Share prices down on global worries: Wednesday Closing Report

Finally, the Nifty traded near its support of 5,300. A rally is possible on a close above 5,400

The market kept slipping as trade progressed on Wednesday, on dismal global cues and a decline in earnings by realty major DLF, which announced its results late yesterday. The Sensex and the Nifty opened at 17,976 and 5,389 that turned out to be the intra-day highs. Volatility was seen ahead of the expiry of the May futures and options contract that takes place tomorrow.

Global worries, a lower opening in key European markets and US futures trading in the red, prompted a sell-off by institutional investors, leading the domestic market further downward in post-noon trade. Throughout the day, the market continued the downward trend, except for a small bounce, after hitting the intra-day low. The intra-day low of 17,786 on the Sensex and 5,329 on the Nifty were the lowest since 1 March 2011.

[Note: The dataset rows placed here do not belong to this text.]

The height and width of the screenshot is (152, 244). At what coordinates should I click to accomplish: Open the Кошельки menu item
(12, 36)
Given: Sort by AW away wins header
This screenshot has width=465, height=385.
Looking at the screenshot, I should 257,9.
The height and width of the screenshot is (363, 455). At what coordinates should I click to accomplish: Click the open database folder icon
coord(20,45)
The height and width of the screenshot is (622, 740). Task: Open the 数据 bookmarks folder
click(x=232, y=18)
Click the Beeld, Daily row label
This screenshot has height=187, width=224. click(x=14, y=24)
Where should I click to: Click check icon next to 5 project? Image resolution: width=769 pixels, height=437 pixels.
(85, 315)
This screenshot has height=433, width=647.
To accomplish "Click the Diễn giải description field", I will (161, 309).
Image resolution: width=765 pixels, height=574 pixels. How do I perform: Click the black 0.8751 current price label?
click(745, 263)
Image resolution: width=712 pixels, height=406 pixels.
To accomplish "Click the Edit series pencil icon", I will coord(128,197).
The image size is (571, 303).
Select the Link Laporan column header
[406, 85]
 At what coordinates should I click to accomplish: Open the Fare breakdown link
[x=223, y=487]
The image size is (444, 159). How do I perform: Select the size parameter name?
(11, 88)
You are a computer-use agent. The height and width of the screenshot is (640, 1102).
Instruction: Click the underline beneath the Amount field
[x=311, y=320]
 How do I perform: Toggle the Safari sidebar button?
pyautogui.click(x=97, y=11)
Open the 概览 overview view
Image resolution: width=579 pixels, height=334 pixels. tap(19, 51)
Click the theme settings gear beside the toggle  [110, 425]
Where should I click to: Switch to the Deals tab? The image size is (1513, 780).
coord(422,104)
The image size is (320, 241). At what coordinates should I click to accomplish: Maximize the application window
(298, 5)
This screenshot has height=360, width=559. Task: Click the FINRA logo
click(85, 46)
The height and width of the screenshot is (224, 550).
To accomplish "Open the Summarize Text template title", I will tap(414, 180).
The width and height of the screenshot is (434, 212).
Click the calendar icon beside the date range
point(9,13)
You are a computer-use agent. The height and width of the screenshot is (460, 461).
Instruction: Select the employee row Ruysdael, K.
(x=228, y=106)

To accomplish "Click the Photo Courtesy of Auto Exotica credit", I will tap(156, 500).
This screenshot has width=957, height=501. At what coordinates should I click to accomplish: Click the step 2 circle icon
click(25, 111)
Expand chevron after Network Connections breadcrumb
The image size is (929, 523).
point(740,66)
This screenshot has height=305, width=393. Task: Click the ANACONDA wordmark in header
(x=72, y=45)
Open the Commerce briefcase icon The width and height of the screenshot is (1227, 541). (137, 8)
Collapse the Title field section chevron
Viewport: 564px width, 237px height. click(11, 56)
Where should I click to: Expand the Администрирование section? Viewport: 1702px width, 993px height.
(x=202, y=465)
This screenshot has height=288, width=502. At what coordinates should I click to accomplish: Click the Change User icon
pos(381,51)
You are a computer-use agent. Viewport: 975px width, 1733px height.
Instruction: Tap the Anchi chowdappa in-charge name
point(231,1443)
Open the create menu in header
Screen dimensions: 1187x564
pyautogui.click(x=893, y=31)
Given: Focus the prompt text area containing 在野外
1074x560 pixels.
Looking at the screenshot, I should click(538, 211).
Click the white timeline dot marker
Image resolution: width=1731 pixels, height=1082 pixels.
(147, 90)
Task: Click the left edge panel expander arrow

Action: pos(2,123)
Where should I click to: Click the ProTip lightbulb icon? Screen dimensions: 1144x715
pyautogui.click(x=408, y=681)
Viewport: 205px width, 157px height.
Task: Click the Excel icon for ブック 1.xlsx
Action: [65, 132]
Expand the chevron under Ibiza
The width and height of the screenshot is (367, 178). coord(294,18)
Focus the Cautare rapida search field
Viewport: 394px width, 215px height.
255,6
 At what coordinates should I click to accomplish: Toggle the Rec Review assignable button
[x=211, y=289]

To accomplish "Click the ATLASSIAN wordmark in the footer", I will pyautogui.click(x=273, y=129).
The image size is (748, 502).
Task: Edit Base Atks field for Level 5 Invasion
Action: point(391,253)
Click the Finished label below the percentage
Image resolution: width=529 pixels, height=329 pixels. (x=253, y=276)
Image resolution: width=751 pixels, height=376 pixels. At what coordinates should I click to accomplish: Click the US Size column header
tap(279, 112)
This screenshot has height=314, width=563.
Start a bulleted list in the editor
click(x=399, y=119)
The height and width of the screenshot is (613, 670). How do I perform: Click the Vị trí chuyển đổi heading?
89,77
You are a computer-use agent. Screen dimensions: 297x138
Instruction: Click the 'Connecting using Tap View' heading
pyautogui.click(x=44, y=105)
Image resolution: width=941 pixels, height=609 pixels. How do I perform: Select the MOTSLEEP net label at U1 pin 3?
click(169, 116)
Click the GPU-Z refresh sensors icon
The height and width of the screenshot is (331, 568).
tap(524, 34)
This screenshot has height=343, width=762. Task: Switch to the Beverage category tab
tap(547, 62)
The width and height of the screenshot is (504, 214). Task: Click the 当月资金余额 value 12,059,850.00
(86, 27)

The Sensex lost 165 points to close at 17,847 and the Nifty fell 46 points to end the day at 5,349. The advance-decline ratio on the National Stock Exchange was 494:896.

While the Sensex closed trade with a loss of nearly 1%, the BSE Mid-cap index declined 0.57% and the BSE Small-cap index fell by 0.65%.

The BSE Consumer Goods index tumbled 1.53% to emerge as the biggest sectoral loser. Other major losers were BSE IT (down 1.52%), BSE Realty (down 1.31%), BSE TECk (down 1.20%) and BSE Oil & Gas (down 0.98%). BSE Consumer Durables (up 1.23%) and BSE Fast Moving Consumer Goods (up 0.01%) were the only gainers in the sectoral space.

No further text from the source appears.